The motivation for PAX is to keep the attribute values of each record on the same page as in NSM, while devising a more cache-friendly algorithm for data inside the page.

PAX vertically partitions the records within each page, grouping these values together as “minipages”. When using PAX, each record resides on the same page as it would reside using NSM, but values of each attribute are grouped together. This requires a “minijoin” with records within the page, but no joins that span across pages.

S3.2 Design

Each newly allocated PAX page contains a page header, and as many minipages as the degree of the relation. The PAX page header contains the number of attributes, the attribute sizes (for fixed length attributes), offsets to the beginning of the minipages, the current number of records on the page and the total space available on the page.

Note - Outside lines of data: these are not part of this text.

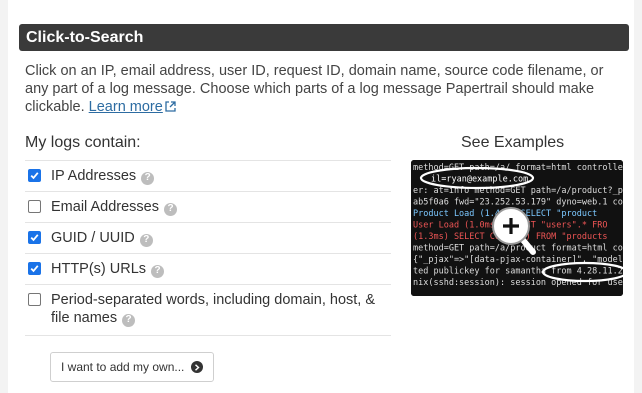 The width and height of the screenshot is (642, 393). I want to click on option-label: IP Addresses, so click(94, 176).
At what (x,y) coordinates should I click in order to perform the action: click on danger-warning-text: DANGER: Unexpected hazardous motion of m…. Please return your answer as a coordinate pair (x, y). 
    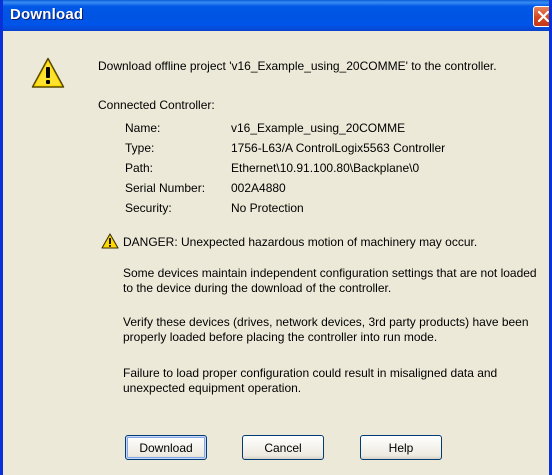
    Looking at the image, I should click on (300, 242).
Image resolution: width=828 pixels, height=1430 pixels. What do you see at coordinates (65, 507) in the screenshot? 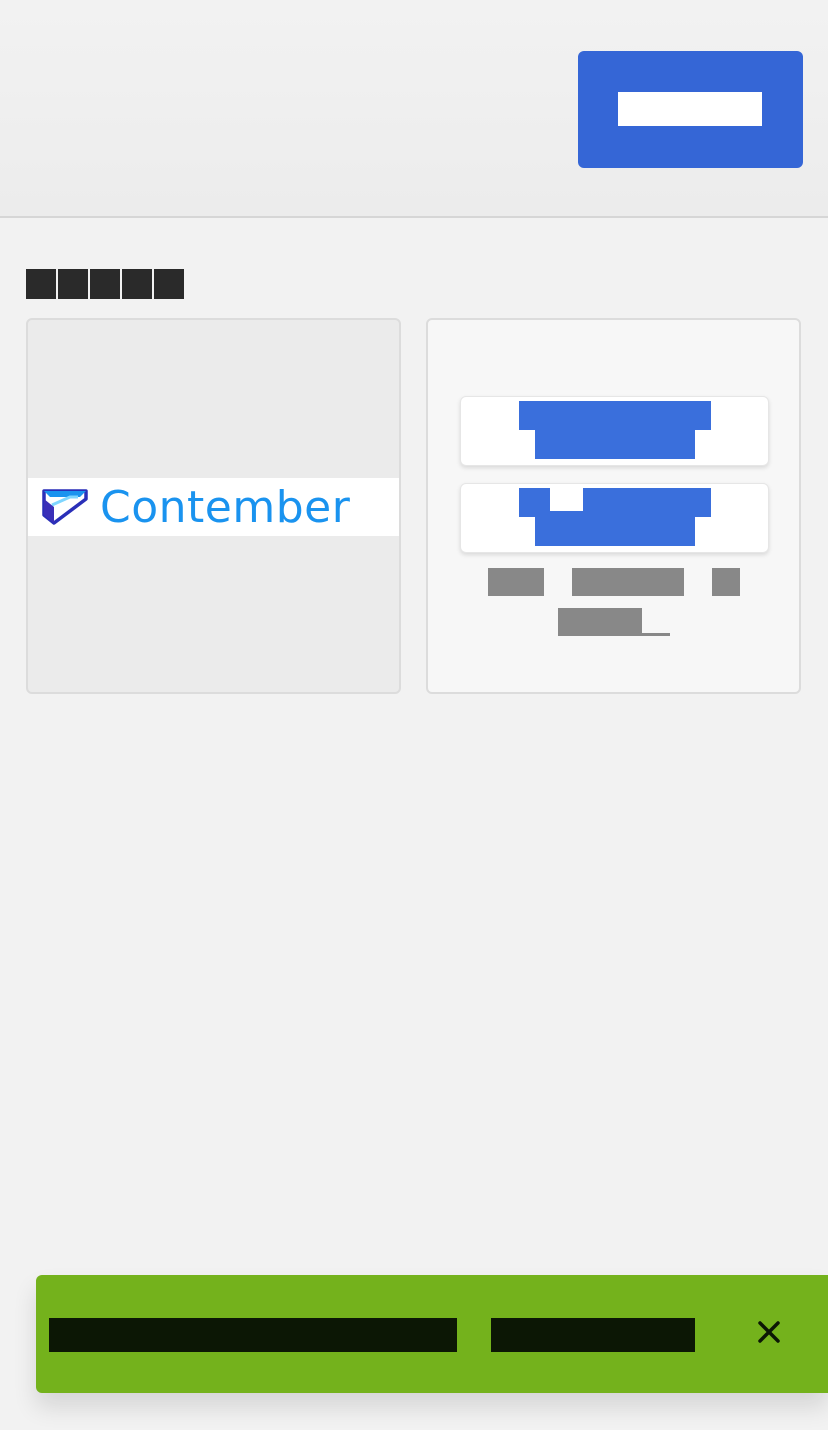
I see `contember-logo-icon` at bounding box center [65, 507].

The structure of each PAX minipage is determined as follows:

  • Fixed-length attribute values are stored in F-minipages. At the end of each F-minipage there is a presence bit vector (bitmap) with one entry per record that denotes null values for nullable attributes.
  • Variable-length attribute values are stored in V-minipages. V-minipages are slotted, with pointers to the end of each value. Null values are denoted by null pointers.

S4. Implementation and algorithms for data operations

1. Loads and Inserts:

PAX allocates pages in a similar way that NSM does. The difference is when PAX writes values within each minipage. When variable length values are present, minipage boundaries are adjusted to accommodate records. If a record fits in the page, but a particular attribute value does not fit in the current minipage, PAX requires a reorganization of the page structure by moving minipage boundaries.

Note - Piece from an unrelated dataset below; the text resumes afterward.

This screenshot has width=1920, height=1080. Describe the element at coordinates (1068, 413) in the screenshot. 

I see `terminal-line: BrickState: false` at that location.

At the end of writing a record, PAX calculates the position of each attribute value on the page, stores the value, and updates the presence bitmaps and offset arrays accordingly.

2. Updates:

When implemented in Shore, PAX pages can shrink the same way an NSM page would. In case of expanding a record, when a record grows bigger than its current page, the record is moved to another free page. PAX updates an attribute value by computing the offset of the attribute in the corresponding minipage, and updating the presence bitmaps.

3. Queries

  • Scans

PAX invokes one scan operator per attribute involved in the request query. Each operator sequentially reads values from the corresponding minipage, using computed offsets.

  • Joins

Joins in Shore receive input on top of two scan operators, each reading one relation.

S5. Evaluation

The authors of this paper implemented NSM, DSM, and PAX on top of the Shore database. The authors selected a dataset of memory-resident, fixed-length numeric attributes.

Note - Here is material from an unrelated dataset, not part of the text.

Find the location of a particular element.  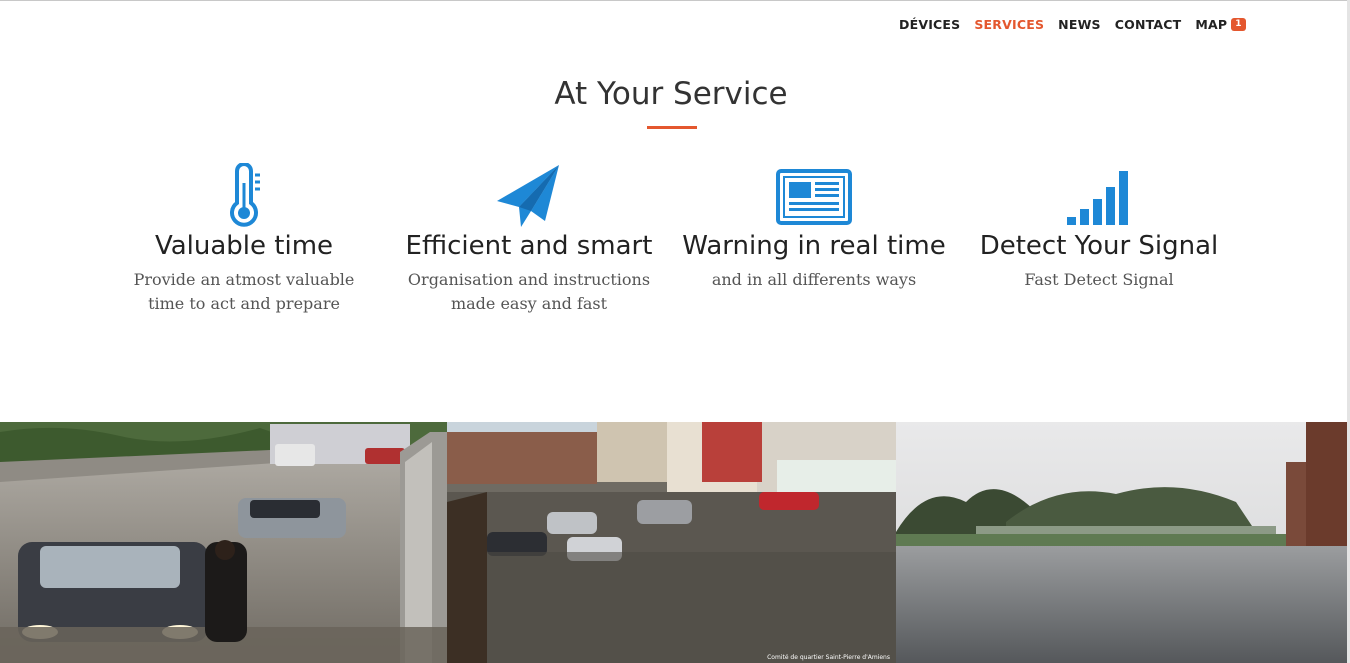

photo-caption: Comité de quartier Saint-Pierre d'Amiens is located at coordinates (828, 658).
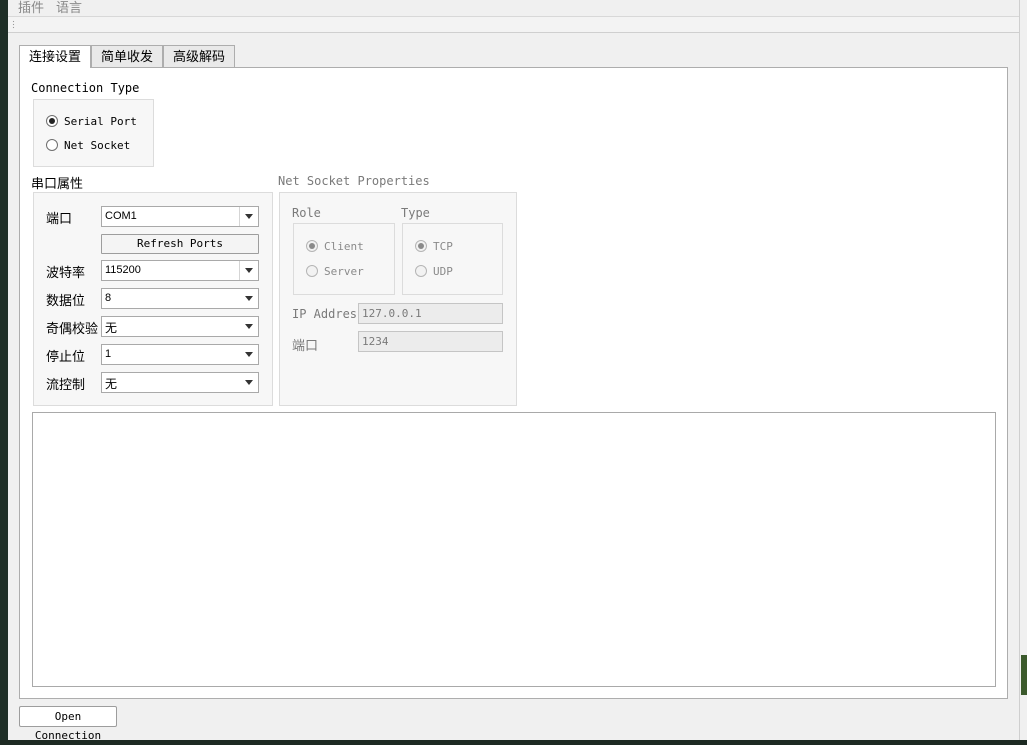 This screenshot has height=745, width=1027. Describe the element at coordinates (328, 314) in the screenshot. I see `ip-address-label: IP Address` at that location.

The selection query were variations of this:

select avg(a_p)
from R
where a_q > Low AND a_q < High

It is important to point out that PAX targets optimizing cache behavior, and not affect IO - the unit of disk page does not change over NSM, so theoretical disk IO workload remains the same, and DSM still has an advantage over PAX when it comes to IO optimality over small number of columns.

When compared to NSM when each record is equal or greater than cache block size, NSM incurs a miss every record, but PAX incurs a miss every four records (using the author’s CPU, 32 bytes per cache block, 8 bytes per attribute value). This translates to correspondingly higher execution performance.